Para além desses aspectos históricos e reflexivos, queremos sinalizar para um Francisco amante da arte. Embora ele não tenha sido um trovador e nem um jogralista no sentido estrito, era alguém que usava da música e da poesia para manifestar a sua experiência religiosa e espiritual. Era um artista popular que carregava uma mensagem de esperança em seu tempo; sua performance buscava apresentar de forma simples e envolvente a sua experiência profunda com Deus. Era um homem que se sentia um trovador de Deus, à maneira de “[…] poetas e cantores que percorriam os palácios dos nobres, cantando com bravura de cavaleiros e o amor cortês dedicado às donzelas de seus sonhos” (TEIXEIRA, 2019, p. 577). Com isso, retomamos um Francisco que nos aponta para uma evangelização por meio da linguagem corporal, teatral e lúdica, para expressarmos uma mensagem bela ao mundo.
Tendo sua ancestralidade materna francesa, relatos nos informam que “[…] num de seus arroubos de louvor, começou a cantar em francês e, não tendo instrumento que o acompanhasse em seu louvor, tomou um pedaço de pau, colocou-o sobre o ombro esquerdo e, com o outro, que lhe servia de arco, o friccionava à maneira de quem toca violino” (TEIXEIRA, 2019, p. 575). Essas performances nos concedem a certeza de que Francisco compreendia que arte não é apenas um deleite para a alma ou um entretenimento, mas um meio de anunciar uma nova humanidade. Existe nela um compromisso social capaz de transformar nossas estruturas sociais, políticas e econômicas. Dessa forma, seu “Cântico das Criaturas” é um compromisso social na certeza de que pode nos transformar em instrumentos da paz e do bem.

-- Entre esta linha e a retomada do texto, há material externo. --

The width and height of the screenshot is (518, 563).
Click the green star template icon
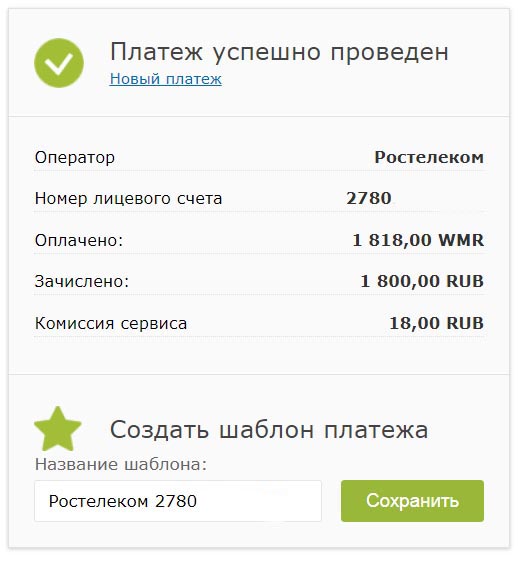(x=58, y=429)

Essa poesia escrita por Francisco é um louvor que sustenta ao longo do tempo um convite a buscarmos a harmonia e a paz entre nós. O Cântico é um encontro do nosso interior com o exterior, uma união de criaturas que louvam a Divindade. Por outro lado, é uma experiência de esvaziamento da vontade do poder humano; somos irmãos e irmãs chamados a viver em harmonia. É um convite à exaltação da criação em um gesto de reverência a todos e todas de nosso tempo, e precisamos reaprender a descobrir a riqueza que é o outro. Portanto, somos convidados nessa celebração da poesia de São Francisco, a reapresentá-la nas suas diversas maneiras, recorremos às artes, como, por exemplo, nas nossas danças folclóricas que belamente incorporam movimentos e representam os elementos naturais, celebram a beleza dos ciclos das estações com suas colheitas na certeza de expressar a harmonia e a bondade da criação. Ou olhemos também para a arte do ballet que expressa a perfeição e a beleza da criação a partir dos seus movimentos graciosos e disciplinados e outros tantos modos de expressar essa arte da criação.

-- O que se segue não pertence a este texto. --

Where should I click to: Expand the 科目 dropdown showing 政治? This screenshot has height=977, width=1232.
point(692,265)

Na certeza desse convite de São Francisco, busquemos ecoar o seu canto como um manifesto de conversão à humanidade. Conforme as inspirações do homem de Assis, façamos nossa arte, na certeza de homenagear o nosso Deus Criador e convidar a todos ao compromisso social. Devemos rever todos os atos que corrompem a criação e que afundam o ser humano no pecado. Assim, cantemos todos juntos uma arte que expresse esse amor sem hierarquias e fronteiras, sendo está uma das mensagens mais necessárias e significativas para o nosso tempo.
REFERÊNCIA
TEIXEIRA, Celso Márcio. Franciscanismo: Estudos e reflexões. Belo Horizonte: Gráfica do Colégio Santo Antônio, 2019.
[1] Graduado em Filosofia pelo Instituto Santo Tomás de Aquino, graduado em Teologia pela Faculdade Jesuíta de Filosofia e Teologia, Especialista em Ensino Religioso e Gestão Integradora pelo Instituto Pedagógico de Minas Gerais, IPEMIG.